In a speech covering OPBAS’s role, Alison Barker, director of specialist supervision, said the report highlighted two key issues.
‘First, the accountancy sector and many smaller professional bodies focus more on representing their members rather than robustly supervising standards.
‘Partly because they don’t believe – or don’t want to believe – that there is any money laundering in their sector.
‘Partly because they believe that their memberships will walk if they come under scrutiny.
‘And second, this belief that that there isn't any money laundering in their sector means intelligence isn't being shared enough.’
Overall, OPBAS’s report found 80% of PBSs lacked appropriate governance arrangements, with just under half lacking clear accountability and oversight for AML supervision at a senior level. They also had underdeveloped, or neglected, procedures for reporting and escalating potential AML issues. Responsibilities for AML supervision were not always sufficiently independent of the functions that promote membership and advocate for members’ interests.
Nearly a quarter (23%) had no form of supervision, while 18% had not even identified who they needed to supervise
Nearly a quarter (23%) had no form of supervision, while 18% had not even identified who they needed to supervise. Over 90% had not fully developed a risk based approach and had not collected all the data they needed to form a view about their riskiest members and their services.
Barker said: ‘We found that for many supervision wasn’t important. It was only an add-on. This means it often wasn’t on the agenda and for around half, there was insufficient senior management focus.
‘For 20%, it wasn’t overseen by the governing bodies. In some of the professional bodies, where supervision had been outsourced to another provider, there was minimal oversight of the work being done.’
The review said 23% of accountancy PBSs outsourced AML compliance assessments of their members to another PBS or an external third party.
PBSs have a range of enforcement tools they could use, but OPBAS found that 86% of relevant PBSs preferred to offer support and guidance to members to improve their AML compliance over an extended period rather than issue penalties. Most (92%) of accountancy PBSs expressed concerns about taking robust action if this would damage their ability to attract or retain members.
Barker said: ‘There has not been enough enforcement action. Last year, only 50% of professional bodies issued fines for AML failings. It was even less the year before (27%).
‘This is hard to believe, given the high-risk activities of lawyers and accountants. We were told, particularly in the accountancy sector, that professional bodies believed their members would leave if they took robust enforcement action.
‘There’s a problem with this belief. Without enforcement how can a professional body show it “means business”? How can a professional body show its members that meeting standards is a serious requirement? How can clients and consumers be confident in the credibility and integrity of their professional advisers?’
Barker was also critical of the failure of many PBSs to share information as a way of cracking down on covert activity.

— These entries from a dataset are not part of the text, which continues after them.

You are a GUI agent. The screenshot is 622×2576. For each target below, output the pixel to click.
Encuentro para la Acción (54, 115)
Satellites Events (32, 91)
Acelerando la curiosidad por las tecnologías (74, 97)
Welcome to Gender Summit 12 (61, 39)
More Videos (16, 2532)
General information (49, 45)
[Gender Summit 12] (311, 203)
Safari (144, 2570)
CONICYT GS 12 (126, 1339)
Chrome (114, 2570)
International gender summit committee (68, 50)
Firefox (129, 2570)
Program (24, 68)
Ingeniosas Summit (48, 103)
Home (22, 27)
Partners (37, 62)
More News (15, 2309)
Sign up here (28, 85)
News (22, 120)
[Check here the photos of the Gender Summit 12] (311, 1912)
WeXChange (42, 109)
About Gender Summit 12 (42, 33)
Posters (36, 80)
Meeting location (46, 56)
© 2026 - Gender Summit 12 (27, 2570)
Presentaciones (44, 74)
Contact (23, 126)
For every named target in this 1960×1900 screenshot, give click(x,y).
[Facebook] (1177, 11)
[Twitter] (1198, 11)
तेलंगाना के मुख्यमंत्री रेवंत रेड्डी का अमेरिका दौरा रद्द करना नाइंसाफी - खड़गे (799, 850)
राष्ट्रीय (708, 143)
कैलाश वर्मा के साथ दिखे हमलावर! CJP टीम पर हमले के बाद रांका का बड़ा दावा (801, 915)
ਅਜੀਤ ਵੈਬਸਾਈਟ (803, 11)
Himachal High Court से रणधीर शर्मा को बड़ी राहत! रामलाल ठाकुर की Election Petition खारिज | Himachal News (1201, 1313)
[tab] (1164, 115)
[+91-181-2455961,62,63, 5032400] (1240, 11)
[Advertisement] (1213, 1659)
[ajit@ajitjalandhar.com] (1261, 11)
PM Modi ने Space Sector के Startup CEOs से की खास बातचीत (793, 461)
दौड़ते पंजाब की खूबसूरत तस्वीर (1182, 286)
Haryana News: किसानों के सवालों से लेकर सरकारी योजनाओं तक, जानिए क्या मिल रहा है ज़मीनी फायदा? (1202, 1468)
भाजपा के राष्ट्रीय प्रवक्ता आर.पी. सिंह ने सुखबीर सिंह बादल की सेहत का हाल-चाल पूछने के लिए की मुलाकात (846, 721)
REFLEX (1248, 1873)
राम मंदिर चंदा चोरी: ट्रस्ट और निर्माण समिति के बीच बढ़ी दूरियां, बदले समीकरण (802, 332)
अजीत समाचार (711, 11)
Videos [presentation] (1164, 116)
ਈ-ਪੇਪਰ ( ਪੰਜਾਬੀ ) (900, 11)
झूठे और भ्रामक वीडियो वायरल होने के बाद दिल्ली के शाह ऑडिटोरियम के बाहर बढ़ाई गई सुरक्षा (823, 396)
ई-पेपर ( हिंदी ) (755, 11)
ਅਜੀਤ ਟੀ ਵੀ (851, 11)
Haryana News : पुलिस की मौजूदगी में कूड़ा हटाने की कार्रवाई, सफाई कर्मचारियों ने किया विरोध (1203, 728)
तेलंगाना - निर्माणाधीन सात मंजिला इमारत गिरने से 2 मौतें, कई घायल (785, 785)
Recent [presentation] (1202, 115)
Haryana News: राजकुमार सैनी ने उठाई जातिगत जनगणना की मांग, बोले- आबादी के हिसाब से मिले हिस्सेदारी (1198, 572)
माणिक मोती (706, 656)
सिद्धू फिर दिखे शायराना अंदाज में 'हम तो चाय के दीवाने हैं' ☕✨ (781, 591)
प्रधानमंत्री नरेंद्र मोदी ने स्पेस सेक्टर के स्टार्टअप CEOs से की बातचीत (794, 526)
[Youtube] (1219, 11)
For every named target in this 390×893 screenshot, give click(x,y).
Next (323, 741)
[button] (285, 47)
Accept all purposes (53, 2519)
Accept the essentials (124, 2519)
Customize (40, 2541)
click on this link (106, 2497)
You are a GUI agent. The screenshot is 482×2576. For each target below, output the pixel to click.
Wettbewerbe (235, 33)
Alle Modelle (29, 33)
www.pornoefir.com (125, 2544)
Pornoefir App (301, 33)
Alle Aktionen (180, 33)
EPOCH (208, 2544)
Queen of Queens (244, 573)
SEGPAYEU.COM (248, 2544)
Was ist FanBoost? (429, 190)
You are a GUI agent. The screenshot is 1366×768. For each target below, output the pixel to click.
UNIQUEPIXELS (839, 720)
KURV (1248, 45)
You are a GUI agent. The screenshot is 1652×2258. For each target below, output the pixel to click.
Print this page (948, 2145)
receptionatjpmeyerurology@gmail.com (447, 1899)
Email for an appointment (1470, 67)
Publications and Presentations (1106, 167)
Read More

As at February 2018, only 40% of PBSs were members of the main intelligence sharing networks, and while this has now risen to 48%, Barker said it should be 100%.
‘We have seen some good examples of intelligence sharing arrangements in the larger legal sector supervisors.
‘However, some professional bodies have no resources allocated to intelligence sharing. Some have no clear responsibilities or systematic approach to sharing or using intelligence to inform decisions or supervisory and enforcement work. There was evidence that suspicious activity reports or SARs had not been raised when they should have been,’ Barker said.
OBPAS was also critical of the processes professional bodies have for handling whistleblowing, with 56% having no whistleblowing policy in place at the time of its assessments, despite whistleblowing being an important source of intelligence.
OPBAS is now calling on all PBSs to undertake risk-based supervision of the professions i.e. focused on the riskiest types of business or clients like tax, conveyancing, company formation. The watchdog says this must be properly resourced, with leadership from the top, and robust enforcement outcomes, along with a positive uptake in intelligence sharing.
Barker said: ‘It is a step forward that all professional body supervisors have strategies and action plans in place. If delivered they will make a big difference to the tackling of money laundering in the UK. We will be monitoring these.
‘We will be looking to see that these are being executed and happening quickly. And we want to see an improved quantity and quality of supervision, enforcement and intelligence sharing outcomes.’